La vie du Serpentin, œuvre centrale du projet d’Émile Aillaud aux Courtilières, est loin d’avoir été un long fleuve tranquille. Bien vite, le Serpentin est victime de nombreuses les dégradations comme beaucoup de Grands ensembles, et ses logements étriqués et mal isolés sont délaissés.
La Ville initie donc un ambitieux projet de restauration en 2001, mais celui-ci va mettre une quinzaine d’années à se concrétiser.
Mené par l’agence RVA, le résultat est exemplaire. Le Serpentin est labellisé « Patrimoine du XXeme siècle » depuis 2016.
La vie du Serpentin, œuvre centrale du projet d’Émile Aillaud aux Courtilières, est loin d’avoir été un long fleuve tranquille. Si au début ses habitants apprécient le confort des appartements, les architectes et urbanistes louent son avant-gardisme et la presse l’originalité du projet, le Serpentin subit bien vite les dégradations inhérentes à tous les ‘’grands ensembles’’ de cette époque et ses appartements étriqués et mal isolés sont délaissés.
Les premiers travaux de rénovation ne vont intervenir que dans les années 80. En 2001, la Ville de Pantin initie un projet de rénovation ambitieux. En 2006, elle est sur le point de signer une convention avec l’Agence Nationale pour la Rénovation Urbaine (ANRU). Mais Gérard Monnier, l’historien d’art et fondateur de Docomomo France (pour la DOcumentation et la COnservation des édifices et sites du MOuvement MOderne) réussit à alerter le Ministère de la Culture, dénonçant le projet de destruction d’une partie de l’édifice, et réclamant son classement au titre des Monuments Historiques.
Une mission d’évaluation du projet est lancée par les ministères de la Culture et de l’Équipement. Les travaux, qui devaient commencer, sont gelés.

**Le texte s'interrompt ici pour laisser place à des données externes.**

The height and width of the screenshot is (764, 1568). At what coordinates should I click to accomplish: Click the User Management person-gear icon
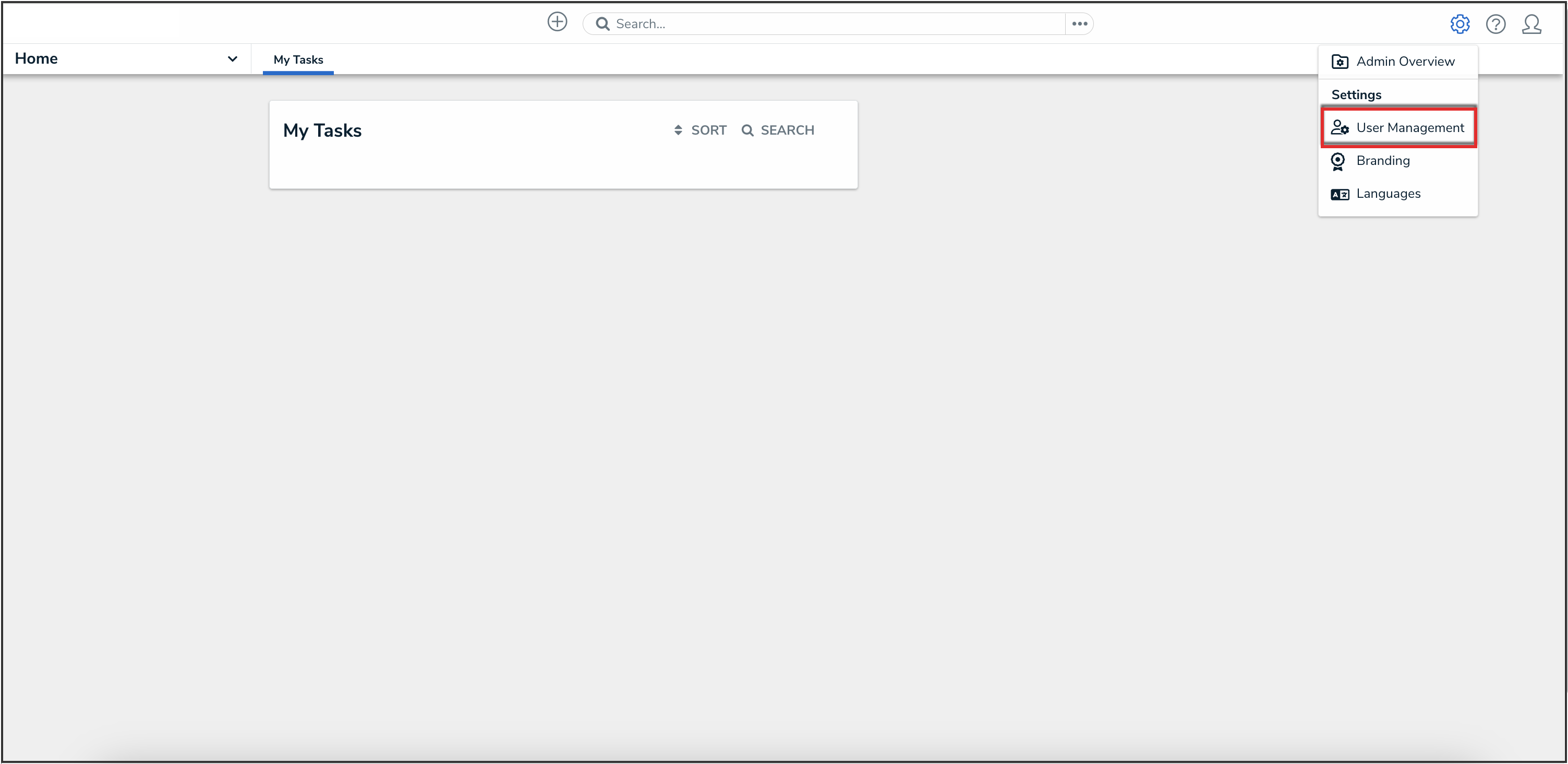1339,127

Début 2007, les rapporteurs confirment l’intérêt architectural du Serpentin, tout en regrettant d’avoir été saisi aussi tardivement :
« Les opérations d’Émile Aillaud occupent une place très singulière, car elles constituent une proposition originale, sans aucun autre équivalent, dans les réponses qui furent proposées à la question de la forme urbaine et architecturale à donner aux grandes opérations de logement social de la seconde moitié du XX° siècle.

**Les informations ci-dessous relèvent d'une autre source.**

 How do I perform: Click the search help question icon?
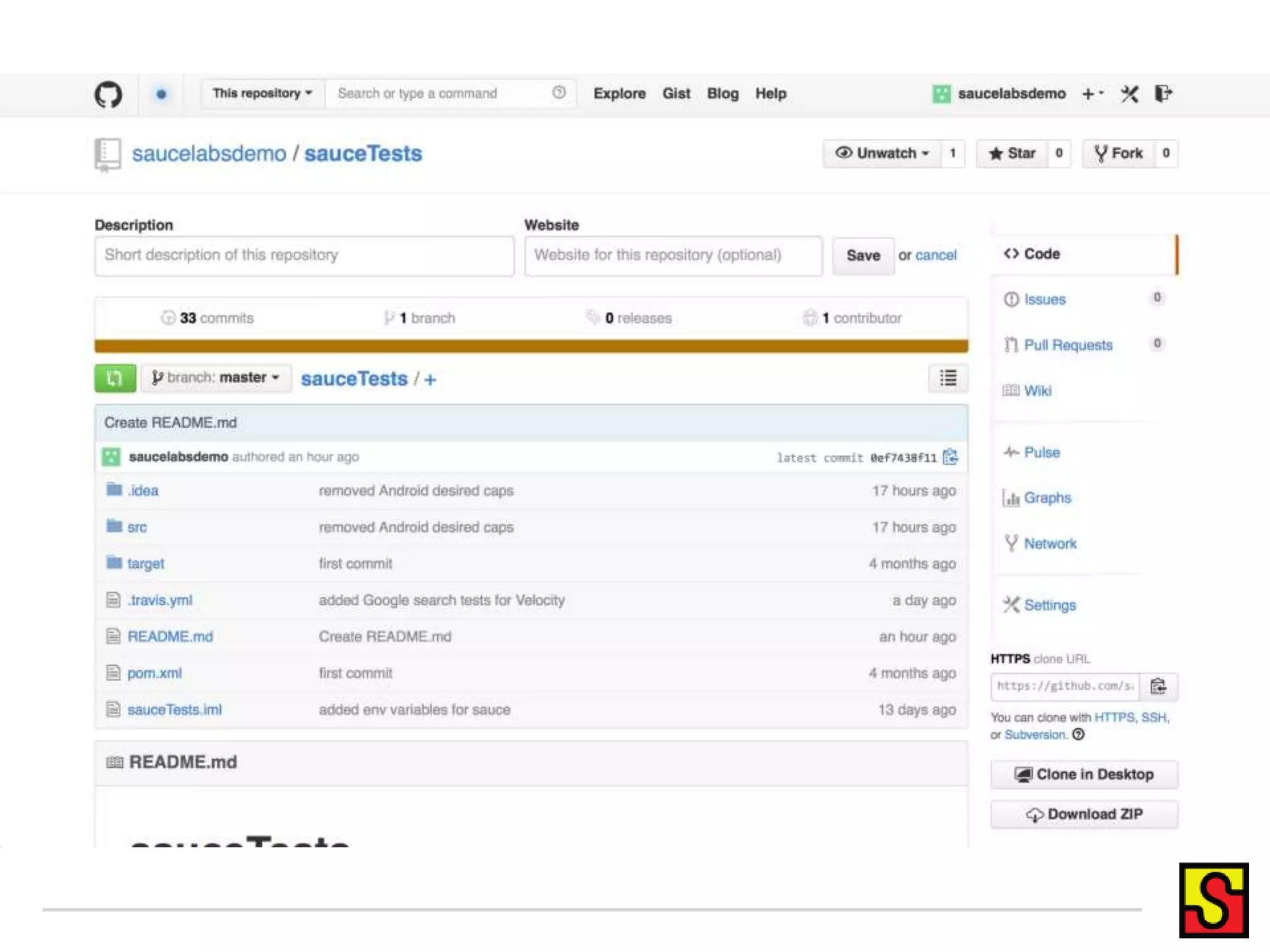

Pour ses opérations, Émile Aillaud a inventé une « écriture » qui se présentait comme une alternative aux « Grands ensembles », issus du mouvement moderne, caractérisés par des plans de masse orthogonaux, constitués de bâtiments soit rectilignes, soit ponctuels, qui passèrent à la postérité à travers la formule de « l’urbanisme de tours et de barres ». Ces plans de masse, dans leur grande majorité, constituaient des espaces urbains peu différenciés, engendrant des paysages très répétitifs.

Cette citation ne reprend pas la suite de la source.